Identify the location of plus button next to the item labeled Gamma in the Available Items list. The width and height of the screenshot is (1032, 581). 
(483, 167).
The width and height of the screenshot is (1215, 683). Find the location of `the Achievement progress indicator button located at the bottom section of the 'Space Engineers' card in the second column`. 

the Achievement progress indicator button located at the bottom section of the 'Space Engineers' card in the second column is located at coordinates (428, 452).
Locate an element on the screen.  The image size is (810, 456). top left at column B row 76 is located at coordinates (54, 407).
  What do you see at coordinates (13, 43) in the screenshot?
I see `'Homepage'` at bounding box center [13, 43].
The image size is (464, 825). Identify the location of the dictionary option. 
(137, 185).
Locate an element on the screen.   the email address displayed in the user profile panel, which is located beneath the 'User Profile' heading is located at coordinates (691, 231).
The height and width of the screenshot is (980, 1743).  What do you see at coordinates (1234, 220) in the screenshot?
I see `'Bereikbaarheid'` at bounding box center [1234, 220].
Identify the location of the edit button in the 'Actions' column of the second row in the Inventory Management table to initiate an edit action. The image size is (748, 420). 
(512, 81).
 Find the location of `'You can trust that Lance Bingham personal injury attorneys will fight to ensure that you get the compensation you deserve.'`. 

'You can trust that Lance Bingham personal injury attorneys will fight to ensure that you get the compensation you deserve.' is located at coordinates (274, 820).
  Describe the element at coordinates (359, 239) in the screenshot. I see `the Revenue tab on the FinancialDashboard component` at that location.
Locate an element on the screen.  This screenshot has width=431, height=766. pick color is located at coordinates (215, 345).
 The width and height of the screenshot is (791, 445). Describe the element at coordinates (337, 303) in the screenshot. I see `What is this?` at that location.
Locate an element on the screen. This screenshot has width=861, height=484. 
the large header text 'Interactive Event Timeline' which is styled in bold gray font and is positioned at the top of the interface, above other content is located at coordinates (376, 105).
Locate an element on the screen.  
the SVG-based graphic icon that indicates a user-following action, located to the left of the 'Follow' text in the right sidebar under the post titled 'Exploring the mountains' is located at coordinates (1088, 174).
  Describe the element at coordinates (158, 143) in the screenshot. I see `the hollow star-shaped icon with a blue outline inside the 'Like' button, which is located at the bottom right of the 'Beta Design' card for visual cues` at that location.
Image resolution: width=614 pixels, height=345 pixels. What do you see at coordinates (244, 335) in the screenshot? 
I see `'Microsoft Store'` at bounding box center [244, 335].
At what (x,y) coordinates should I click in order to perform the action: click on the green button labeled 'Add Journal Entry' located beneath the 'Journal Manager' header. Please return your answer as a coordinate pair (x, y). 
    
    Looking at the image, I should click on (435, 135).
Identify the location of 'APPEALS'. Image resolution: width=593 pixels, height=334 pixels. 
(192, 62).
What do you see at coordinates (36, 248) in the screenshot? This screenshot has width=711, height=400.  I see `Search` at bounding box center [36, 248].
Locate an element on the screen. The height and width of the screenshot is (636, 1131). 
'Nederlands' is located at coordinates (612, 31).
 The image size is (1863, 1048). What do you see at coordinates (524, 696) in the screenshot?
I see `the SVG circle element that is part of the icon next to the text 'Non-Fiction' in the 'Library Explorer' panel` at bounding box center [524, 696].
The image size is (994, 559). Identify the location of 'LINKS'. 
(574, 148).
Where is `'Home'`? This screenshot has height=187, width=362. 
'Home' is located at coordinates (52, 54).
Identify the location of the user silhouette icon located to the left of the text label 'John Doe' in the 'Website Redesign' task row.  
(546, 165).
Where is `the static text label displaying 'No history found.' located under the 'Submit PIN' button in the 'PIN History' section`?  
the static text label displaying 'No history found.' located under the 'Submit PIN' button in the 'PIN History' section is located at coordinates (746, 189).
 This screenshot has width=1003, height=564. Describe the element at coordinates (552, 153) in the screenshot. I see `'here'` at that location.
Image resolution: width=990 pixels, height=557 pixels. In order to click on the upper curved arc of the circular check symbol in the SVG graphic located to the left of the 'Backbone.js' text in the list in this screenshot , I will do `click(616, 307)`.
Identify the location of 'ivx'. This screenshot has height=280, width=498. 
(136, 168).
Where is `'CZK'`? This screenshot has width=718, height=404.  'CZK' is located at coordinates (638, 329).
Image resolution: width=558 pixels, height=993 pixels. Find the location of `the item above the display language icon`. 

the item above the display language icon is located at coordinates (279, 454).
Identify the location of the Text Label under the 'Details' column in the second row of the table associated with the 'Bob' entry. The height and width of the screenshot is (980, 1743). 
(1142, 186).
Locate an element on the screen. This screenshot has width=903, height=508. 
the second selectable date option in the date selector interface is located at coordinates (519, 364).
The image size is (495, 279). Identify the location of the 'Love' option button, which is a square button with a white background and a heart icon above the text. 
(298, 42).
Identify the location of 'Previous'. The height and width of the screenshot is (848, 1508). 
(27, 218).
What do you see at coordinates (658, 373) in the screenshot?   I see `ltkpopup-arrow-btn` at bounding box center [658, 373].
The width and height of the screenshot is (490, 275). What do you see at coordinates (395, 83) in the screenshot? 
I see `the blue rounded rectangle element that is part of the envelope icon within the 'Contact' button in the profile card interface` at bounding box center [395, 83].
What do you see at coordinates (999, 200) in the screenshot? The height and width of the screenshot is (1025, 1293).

──────────────────────────────

- **EXERCISE PROMPT**: Reproduce all of the data above, substituting "Determine the position of" for each occurrence of "Identify the location of" and leaving everything else unchanged.

- **COMPLETE ANSWER**:
Determine the position of plus button next to the item labeled Gamma in the Available Items list. The width and height of the screenshot is (1032, 581). 
(483, 167).
The width and height of the screenshot is (1215, 683). Find the location of `the Achievement progress indicator button located at the bottom section of the 'Space Engineers' card in the second column`. 

the Achievement progress indicator button located at the bottom section of the 'Space Engineers' card in the second column is located at coordinates (428, 452).
Locate an element on the screen.  The image size is (810, 456). top left at column B row 76 is located at coordinates (54, 407).
  What do you see at coordinates (13, 43) in the screenshot?
I see `'Homepage'` at bounding box center [13, 43].
The image size is (464, 825). Determine the position of the dictionary option. 
(137, 185).
Locate an element on the screen.   the email address displayed in the user profile panel, which is located beneath the 'User Profile' heading is located at coordinates (691, 231).
The height and width of the screenshot is (980, 1743).  What do you see at coordinates (1234, 220) in the screenshot?
I see `'Bereikbaarheid'` at bounding box center [1234, 220].
Determine the position of the edit button in the 'Actions' column of the second row in the Inventory Management table to initiate an edit action. The image size is (748, 420). 
(512, 81).
 Find the location of `'You can trust that Lance Bingham personal injury attorneys will fight to ensure that you get the compensation you deserve.'`. 

'You can trust that Lance Bingham personal injury attorneys will fight to ensure that you get the compensation you deserve.' is located at coordinates (274, 820).
  Describe the element at coordinates (359, 239) in the screenshot. I see `the Revenue tab on the FinancialDashboard component` at that location.
Locate an element on the screen.  This screenshot has width=431, height=766. pick color is located at coordinates (215, 345).
 The width and height of the screenshot is (791, 445). Describe the element at coordinates (337, 303) in the screenshot. I see `What is this?` at that location.
Locate an element on the screen. This screenshot has width=861, height=484. 
the large header text 'Interactive Event Timeline' which is styled in bold gray font and is positioned at the top of the interface, above other content is located at coordinates (376, 105).
Locate an element on the screen.  
the SVG-based graphic icon that indicates a user-following action, located to the left of the 'Follow' text in the right sidebar under the post titled 'Exploring the mountains' is located at coordinates (1088, 174).
  Describe the element at coordinates (158, 143) in the screenshot. I see `the hollow star-shaped icon with a blue outline inside the 'Like' button, which is located at the bottom right of the 'Beta Design' card for visual cues` at that location.
Image resolution: width=614 pixels, height=345 pixels. What do you see at coordinates (244, 335) in the screenshot? 
I see `'Microsoft Store'` at bounding box center [244, 335].
At what (x,y) coordinates should I click in order to perform the action: click on the green button labeled 'Add Journal Entry' located beneath the 'Journal Manager' header. Please return your answer as a coordinate pair (x, y). 
    
    Looking at the image, I should click on (435, 135).
Determine the position of 'APPEALS'. Image resolution: width=593 pixels, height=334 pixels. 
(192, 62).
What do you see at coordinates (36, 248) in the screenshot? This screenshot has width=711, height=400.  I see `Search` at bounding box center [36, 248].
Locate an element on the screen. The height and width of the screenshot is (636, 1131). 
'Nederlands' is located at coordinates (612, 31).
 The image size is (1863, 1048). What do you see at coordinates (524, 696) in the screenshot?
I see `the SVG circle element that is part of the icon next to the text 'Non-Fiction' in the 'Library Explorer' panel` at bounding box center [524, 696].
The image size is (994, 559). Determine the position of 'LINKS'. 
(574, 148).
Where is `'Home'`? This screenshot has height=187, width=362. 
'Home' is located at coordinates (52, 54).
Determine the position of the user silhouette icon located to the left of the text label 'John Doe' in the 'Website Redesign' task row.  
(546, 165).
Where is `the static text label displaying 'No history found.' located under the 'Submit PIN' button in the 'PIN History' section`?  
the static text label displaying 'No history found.' located under the 'Submit PIN' button in the 'PIN History' section is located at coordinates (746, 189).
 This screenshot has width=1003, height=564. Describe the element at coordinates (552, 153) in the screenshot. I see `'here'` at that location.
Image resolution: width=990 pixels, height=557 pixels. In order to click on the upper curved arc of the circular check symbol in the SVG graphic located to the left of the 'Backbone.js' text in the list in this screenshot , I will do `click(616, 307)`.
Determine the position of 'ivx'. This screenshot has height=280, width=498. 
(136, 168).
Where is `'CZK'`? This screenshot has width=718, height=404.  'CZK' is located at coordinates (638, 329).
Image resolution: width=558 pixels, height=993 pixels. Find the location of `the item above the display language icon`. 

the item above the display language icon is located at coordinates (279, 454).
Determine the position of the Text Label under the 'Details' column in the second row of the table associated with the 'Bob' entry. The height and width of the screenshot is (980, 1743). 
(1142, 186).
Locate an element on the screen. This screenshot has width=903, height=508. 
the second selectable date option in the date selector interface is located at coordinates (519, 364).
The image size is (495, 279). Determine the position of the 'Love' option button, which is a square button with a white background and a heart icon above the text. 
(298, 42).
Determine the position of 'Previous'. The height and width of the screenshot is (848, 1508). 
(27, 218).
What do you see at coordinates (658, 373) in the screenshot?   I see `ltkpopup-arrow-btn` at bounding box center [658, 373].
The width and height of the screenshot is (490, 275). What do you see at coordinates (395, 83) in the screenshot? 
I see `the blue rounded rectangle element that is part of the envelope icon within the 'Contact' button in the profile card interface` at bounding box center [395, 83].
What do you see at coordinates (999, 200) in the screenshot? The height and width of the screenshot is (1025, 1293).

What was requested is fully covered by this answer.